Frequently asked questions
- What's a realistic factor rate for a roofing contractor in 2026?
- For an established licensed roofer (3+ years, $80K+ monthly deposits, clean stacking history), 1.28–1.36 is the realistic band on a 9–12 month term. Storm-chase only operations and new roofers under 24 months get pushed to 1.40–1.50. Established commercial roofers with maintenance contracts price 2–4 basis points better than retail residential roofers because the revenue is more predictable across the year.
- Do funders treat insurance-claim revenue differently than retail roofing revenue?
- Yes. Insurance-claim revenue (storm damage, hail, hurricane) deposits in big lumps with long receivable cycles — funders haircut the trailing-revenue figure when sizing the advance. Retail roofing revenue (homeowner-direct, financed by a 3rd-party lender like GreenSky or Hearth) deposits more predictably. A blended book with both is the best file. A 100% storm-chase book is the hardest to underwrite.
- How much can a roofing contractor actually qualify for?
- The standard ceiling is 0.8–1.2x monthly deposits, adjusted for revenue lumpiness and seasonality. A roofer averaging $120K/month typically qualifies for $100K–$140K on a first position. Second positions are uncommon — most quality funders won't stack roofers because of high seasonal volatility and the storm-chase concentration risk.
- Will my deal die if I do mostly storm-restoration work?

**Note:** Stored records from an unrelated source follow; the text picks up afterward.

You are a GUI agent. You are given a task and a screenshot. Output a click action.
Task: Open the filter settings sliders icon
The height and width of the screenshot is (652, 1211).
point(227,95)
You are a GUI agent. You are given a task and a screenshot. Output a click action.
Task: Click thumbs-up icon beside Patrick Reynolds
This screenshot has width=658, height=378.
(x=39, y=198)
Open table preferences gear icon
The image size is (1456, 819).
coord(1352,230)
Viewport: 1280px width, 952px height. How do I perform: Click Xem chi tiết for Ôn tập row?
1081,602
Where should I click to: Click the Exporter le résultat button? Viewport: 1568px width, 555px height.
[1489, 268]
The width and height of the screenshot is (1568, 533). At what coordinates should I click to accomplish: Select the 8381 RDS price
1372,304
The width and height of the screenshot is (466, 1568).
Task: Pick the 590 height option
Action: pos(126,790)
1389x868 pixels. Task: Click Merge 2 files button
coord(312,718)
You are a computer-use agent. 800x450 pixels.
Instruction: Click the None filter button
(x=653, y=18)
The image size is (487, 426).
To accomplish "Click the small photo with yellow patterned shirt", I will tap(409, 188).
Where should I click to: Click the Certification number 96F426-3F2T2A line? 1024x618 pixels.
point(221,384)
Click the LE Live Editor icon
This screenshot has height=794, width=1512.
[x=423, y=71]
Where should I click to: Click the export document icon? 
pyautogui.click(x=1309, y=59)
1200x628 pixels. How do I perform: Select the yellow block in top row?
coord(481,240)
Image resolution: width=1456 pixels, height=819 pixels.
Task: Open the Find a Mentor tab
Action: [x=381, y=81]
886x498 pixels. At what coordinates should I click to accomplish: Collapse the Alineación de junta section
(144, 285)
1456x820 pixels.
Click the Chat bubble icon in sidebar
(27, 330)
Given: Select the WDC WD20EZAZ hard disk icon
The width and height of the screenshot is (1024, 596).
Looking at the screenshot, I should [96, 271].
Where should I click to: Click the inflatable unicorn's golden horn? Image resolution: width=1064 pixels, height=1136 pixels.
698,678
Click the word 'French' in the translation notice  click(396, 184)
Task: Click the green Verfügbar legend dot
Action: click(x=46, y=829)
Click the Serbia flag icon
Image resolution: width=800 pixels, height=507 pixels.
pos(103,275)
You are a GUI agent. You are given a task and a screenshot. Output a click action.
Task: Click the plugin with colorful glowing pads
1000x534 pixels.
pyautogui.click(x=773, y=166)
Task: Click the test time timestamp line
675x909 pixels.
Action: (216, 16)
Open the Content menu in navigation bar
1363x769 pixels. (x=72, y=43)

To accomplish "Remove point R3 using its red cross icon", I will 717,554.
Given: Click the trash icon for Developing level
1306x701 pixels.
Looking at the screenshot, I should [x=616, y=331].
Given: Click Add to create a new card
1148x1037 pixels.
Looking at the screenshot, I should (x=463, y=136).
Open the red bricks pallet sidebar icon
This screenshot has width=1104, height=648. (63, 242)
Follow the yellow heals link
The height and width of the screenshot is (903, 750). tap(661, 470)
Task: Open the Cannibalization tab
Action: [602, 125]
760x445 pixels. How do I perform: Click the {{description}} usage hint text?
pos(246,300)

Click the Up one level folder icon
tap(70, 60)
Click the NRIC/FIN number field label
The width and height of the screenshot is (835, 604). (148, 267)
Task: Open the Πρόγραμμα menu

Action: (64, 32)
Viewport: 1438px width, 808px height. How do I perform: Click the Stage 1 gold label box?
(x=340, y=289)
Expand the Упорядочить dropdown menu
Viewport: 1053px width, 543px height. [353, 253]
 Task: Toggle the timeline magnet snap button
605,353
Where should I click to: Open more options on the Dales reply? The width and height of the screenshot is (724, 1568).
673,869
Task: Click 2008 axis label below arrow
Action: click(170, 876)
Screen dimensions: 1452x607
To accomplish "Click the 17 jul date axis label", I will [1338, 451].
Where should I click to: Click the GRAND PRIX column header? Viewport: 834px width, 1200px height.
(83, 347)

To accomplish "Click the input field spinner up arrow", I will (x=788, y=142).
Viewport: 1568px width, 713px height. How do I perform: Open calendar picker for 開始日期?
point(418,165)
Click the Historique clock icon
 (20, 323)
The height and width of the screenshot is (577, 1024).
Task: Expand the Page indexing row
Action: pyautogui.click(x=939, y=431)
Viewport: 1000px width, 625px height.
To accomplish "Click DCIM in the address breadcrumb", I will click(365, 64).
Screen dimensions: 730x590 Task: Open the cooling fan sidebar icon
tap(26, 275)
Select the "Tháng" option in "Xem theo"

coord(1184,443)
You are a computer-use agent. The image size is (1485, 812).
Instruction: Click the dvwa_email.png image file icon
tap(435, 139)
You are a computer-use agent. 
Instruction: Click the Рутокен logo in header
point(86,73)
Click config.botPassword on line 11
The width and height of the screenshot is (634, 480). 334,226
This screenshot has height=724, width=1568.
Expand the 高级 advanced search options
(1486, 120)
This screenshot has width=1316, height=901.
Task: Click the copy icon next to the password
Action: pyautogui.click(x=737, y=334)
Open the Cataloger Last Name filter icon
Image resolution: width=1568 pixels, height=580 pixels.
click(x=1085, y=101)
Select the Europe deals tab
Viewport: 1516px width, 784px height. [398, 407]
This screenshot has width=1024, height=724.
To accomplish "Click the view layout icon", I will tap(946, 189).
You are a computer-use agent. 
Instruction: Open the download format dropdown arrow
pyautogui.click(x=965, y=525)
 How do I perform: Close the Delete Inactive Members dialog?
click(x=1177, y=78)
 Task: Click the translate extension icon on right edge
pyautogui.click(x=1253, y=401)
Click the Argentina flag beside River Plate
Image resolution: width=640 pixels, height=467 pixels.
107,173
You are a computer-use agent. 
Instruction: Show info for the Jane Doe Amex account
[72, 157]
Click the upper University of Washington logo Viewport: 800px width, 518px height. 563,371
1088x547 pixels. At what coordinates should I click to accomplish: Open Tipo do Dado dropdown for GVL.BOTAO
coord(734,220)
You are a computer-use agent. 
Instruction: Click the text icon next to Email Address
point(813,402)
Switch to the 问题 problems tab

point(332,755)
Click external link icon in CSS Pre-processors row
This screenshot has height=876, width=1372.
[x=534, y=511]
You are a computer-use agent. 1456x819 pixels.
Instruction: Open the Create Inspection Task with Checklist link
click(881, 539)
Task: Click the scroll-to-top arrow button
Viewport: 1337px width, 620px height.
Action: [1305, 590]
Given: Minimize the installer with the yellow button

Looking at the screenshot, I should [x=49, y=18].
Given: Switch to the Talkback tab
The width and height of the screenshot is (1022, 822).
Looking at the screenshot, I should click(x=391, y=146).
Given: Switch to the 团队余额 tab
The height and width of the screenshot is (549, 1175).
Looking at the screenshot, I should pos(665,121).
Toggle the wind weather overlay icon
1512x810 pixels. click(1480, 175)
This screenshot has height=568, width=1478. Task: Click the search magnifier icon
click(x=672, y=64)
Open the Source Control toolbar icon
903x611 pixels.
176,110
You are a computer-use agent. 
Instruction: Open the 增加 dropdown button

- Not automatically, but it changes which funders will work with you. Storm-restoration roofers have inherently lumpy revenue tied to weather events — quality funders adjust by pulling 12-month trailing instead of 3-month, and by sizing the advance more conservatively. Avoid funders who quote you immediately based on your best 3 months — they're either marking up to compensate or planning to claw back via collections if the next storm season is mild.
- Can I use an MCA to buy a fleet of trucks before storm season?
- It's almost always the wrong tool. Equipment financing on roofing trucks runs 9–14% APR with 60-month terms — vastly cheaper than an MCA's 50–60% APR-equivalent. Use an MCA for short bridge needs (material pre-buy on a confirmed contract, payroll bridge before insurance checks clear) — not for capital equipment that pays off over years.